• [Problem statement]
All of the entries must appear again exactly as written.

════

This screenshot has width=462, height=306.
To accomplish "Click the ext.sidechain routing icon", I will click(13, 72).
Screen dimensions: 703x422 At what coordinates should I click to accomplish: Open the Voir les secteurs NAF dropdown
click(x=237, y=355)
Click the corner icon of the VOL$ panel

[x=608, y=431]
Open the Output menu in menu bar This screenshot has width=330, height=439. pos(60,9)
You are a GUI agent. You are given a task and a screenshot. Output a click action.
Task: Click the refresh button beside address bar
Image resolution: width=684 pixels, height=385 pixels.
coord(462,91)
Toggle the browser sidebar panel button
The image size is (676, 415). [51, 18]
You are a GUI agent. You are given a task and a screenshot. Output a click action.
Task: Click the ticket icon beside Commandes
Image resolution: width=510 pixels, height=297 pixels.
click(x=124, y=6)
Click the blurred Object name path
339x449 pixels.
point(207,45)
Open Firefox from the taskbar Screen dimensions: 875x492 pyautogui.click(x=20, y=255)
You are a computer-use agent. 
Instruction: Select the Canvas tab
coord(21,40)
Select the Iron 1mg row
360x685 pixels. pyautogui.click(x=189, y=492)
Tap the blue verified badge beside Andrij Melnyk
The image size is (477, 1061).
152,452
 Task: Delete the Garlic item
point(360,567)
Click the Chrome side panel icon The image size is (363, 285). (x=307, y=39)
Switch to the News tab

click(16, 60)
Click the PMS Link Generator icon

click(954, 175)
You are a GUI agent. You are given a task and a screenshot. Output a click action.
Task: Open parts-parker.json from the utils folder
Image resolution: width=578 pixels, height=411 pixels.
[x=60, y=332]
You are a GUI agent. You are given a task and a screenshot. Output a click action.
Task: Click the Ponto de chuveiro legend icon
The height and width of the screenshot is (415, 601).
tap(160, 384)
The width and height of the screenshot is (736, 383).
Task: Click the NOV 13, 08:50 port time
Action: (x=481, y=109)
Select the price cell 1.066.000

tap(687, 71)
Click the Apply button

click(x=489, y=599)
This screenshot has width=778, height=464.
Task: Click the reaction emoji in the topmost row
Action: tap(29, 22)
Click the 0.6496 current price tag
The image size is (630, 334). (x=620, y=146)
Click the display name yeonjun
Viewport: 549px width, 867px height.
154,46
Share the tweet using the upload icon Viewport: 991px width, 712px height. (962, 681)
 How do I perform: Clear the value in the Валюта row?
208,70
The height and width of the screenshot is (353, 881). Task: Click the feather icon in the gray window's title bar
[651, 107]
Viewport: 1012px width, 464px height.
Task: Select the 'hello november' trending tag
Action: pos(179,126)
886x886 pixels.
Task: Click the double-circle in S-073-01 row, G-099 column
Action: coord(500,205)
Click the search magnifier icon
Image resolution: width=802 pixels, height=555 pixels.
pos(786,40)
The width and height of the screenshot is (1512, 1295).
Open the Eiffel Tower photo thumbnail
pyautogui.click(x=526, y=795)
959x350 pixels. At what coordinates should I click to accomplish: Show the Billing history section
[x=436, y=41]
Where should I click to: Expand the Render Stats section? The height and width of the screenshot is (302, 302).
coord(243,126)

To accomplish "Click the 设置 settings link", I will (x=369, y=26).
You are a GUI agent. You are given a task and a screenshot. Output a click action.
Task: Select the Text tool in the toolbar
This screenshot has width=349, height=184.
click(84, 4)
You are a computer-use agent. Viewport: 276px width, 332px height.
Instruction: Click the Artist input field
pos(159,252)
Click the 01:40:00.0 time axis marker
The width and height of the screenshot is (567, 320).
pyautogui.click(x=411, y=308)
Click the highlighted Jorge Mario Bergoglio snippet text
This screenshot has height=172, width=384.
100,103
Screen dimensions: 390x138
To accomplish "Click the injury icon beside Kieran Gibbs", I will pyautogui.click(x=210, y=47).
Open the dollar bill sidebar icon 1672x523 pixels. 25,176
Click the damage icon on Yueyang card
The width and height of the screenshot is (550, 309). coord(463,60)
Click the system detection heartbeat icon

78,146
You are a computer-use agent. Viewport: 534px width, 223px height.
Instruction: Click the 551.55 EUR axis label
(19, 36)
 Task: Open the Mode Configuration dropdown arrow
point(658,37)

════

• [Expected answer]
This screenshot has width=462, height=306.
To accomplish "Click the ext.sidechain routing icon", I will click(13, 72).
Screen dimensions: 703x422 At what coordinates should I click to accomplish: Open the Voir les secteurs NAF dropdown
click(x=237, y=355)
Click the corner icon of the VOL$ panel

[x=608, y=431]
Open the Output menu in menu bar This screenshot has width=330, height=439. pos(60,9)
You are a GUI agent. You are given a task and a screenshot. Output a click action.
Task: Click the refresh button beside address bar
Image resolution: width=684 pixels, height=385 pixels.
coord(462,91)
Toggle the browser sidebar panel button
The image size is (676, 415). [51, 18]
You are a GUI agent. You are given a task and a screenshot. Output a click action.
Task: Click the ticket icon beside Commandes
Image resolution: width=510 pixels, height=297 pixels.
click(x=124, y=6)
Click the blurred Object name path
339x449 pixels.
point(207,45)
Open Firefox from the taskbar Screen dimensions: 875x492 pyautogui.click(x=20, y=255)
You are a computer-use agent. 
Instruction: Select the Canvas tab
coord(21,40)
Select the Iron 1mg row
360x685 pixels. pyautogui.click(x=189, y=492)
Tap the blue verified badge beside Andrij Melnyk
The image size is (477, 1061).
152,452
 Task: Delete the Garlic item
point(360,567)
Click the Chrome side panel icon The image size is (363, 285). (x=307, y=39)
Switch to the News tab

click(16, 60)
Click the PMS Link Generator icon

click(954, 175)
You are a GUI agent. You are given a task and a screenshot. Output a click action.
Task: Open parts-parker.json from the utils folder
Image resolution: width=578 pixels, height=411 pixels.
[x=60, y=332]
You are a GUI agent. You are given a task and a screenshot. Output a click action.
Task: Click the Ponto de chuveiro legend icon
The height and width of the screenshot is (415, 601).
tap(160, 384)
The width and height of the screenshot is (736, 383).
Task: Click the NOV 13, 08:50 port time
Action: (x=481, y=109)
Select the price cell 1.066.000

tap(687, 71)
Click the Apply button

click(x=489, y=599)
This screenshot has width=778, height=464.
Task: Click the reaction emoji in the topmost row
Action: tap(29, 22)
Click the 0.6496 current price tag
The image size is (630, 334). (x=620, y=146)
Click the display name yeonjun
Viewport: 549px width, 867px height.
154,46
Share the tweet using the upload icon Viewport: 991px width, 712px height. (962, 681)
 How do I perform: Clear the value in the Валюта row?
208,70
The height and width of the screenshot is (353, 881). Task: Click the feather icon in the gray window's title bar
[651, 107]
Viewport: 1012px width, 464px height.
Task: Select the 'hello november' trending tag
Action: pos(179,126)
886x886 pixels.
Task: Click the double-circle in S-073-01 row, G-099 column
Action: coord(500,205)
Click the search magnifier icon
Image resolution: width=802 pixels, height=555 pixels.
pos(786,40)
The width and height of the screenshot is (1512, 1295).
Open the Eiffel Tower photo thumbnail
pyautogui.click(x=526, y=795)
959x350 pixels. At what coordinates should I click to accomplish: Show the Billing history section
[x=436, y=41]
Where should I click to: Expand the Render Stats section? The height and width of the screenshot is (302, 302).
coord(243,126)

To accomplish "Click the 设置 settings link", I will (x=369, y=26).
You are a GUI agent. You are given a task and a screenshot. Output a click action.
Task: Select the Text tool in the toolbar
This screenshot has width=349, height=184.
click(84, 4)
You are a computer-use agent. Viewport: 276px width, 332px height.
Instruction: Click the Artist input field
pos(159,252)
Click the 01:40:00.0 time axis marker
The width and height of the screenshot is (567, 320).
pyautogui.click(x=411, y=308)
Click the highlighted Jorge Mario Bergoglio snippet text
This screenshot has height=172, width=384.
100,103
Screen dimensions: 390x138
To accomplish "Click the injury icon beside Kieran Gibbs", I will pyautogui.click(x=210, y=47).
Open the dollar bill sidebar icon 1672x523 pixels. 25,176
Click the damage icon on Yueyang card
The width and height of the screenshot is (550, 309). coord(463,60)
Click the system detection heartbeat icon

78,146
You are a computer-use agent. Viewport: 534px width, 223px height.
Instruction: Click the 551.55 EUR axis label
(19, 36)
 Task: Open the Mode Configuration dropdown arrow
point(658,37)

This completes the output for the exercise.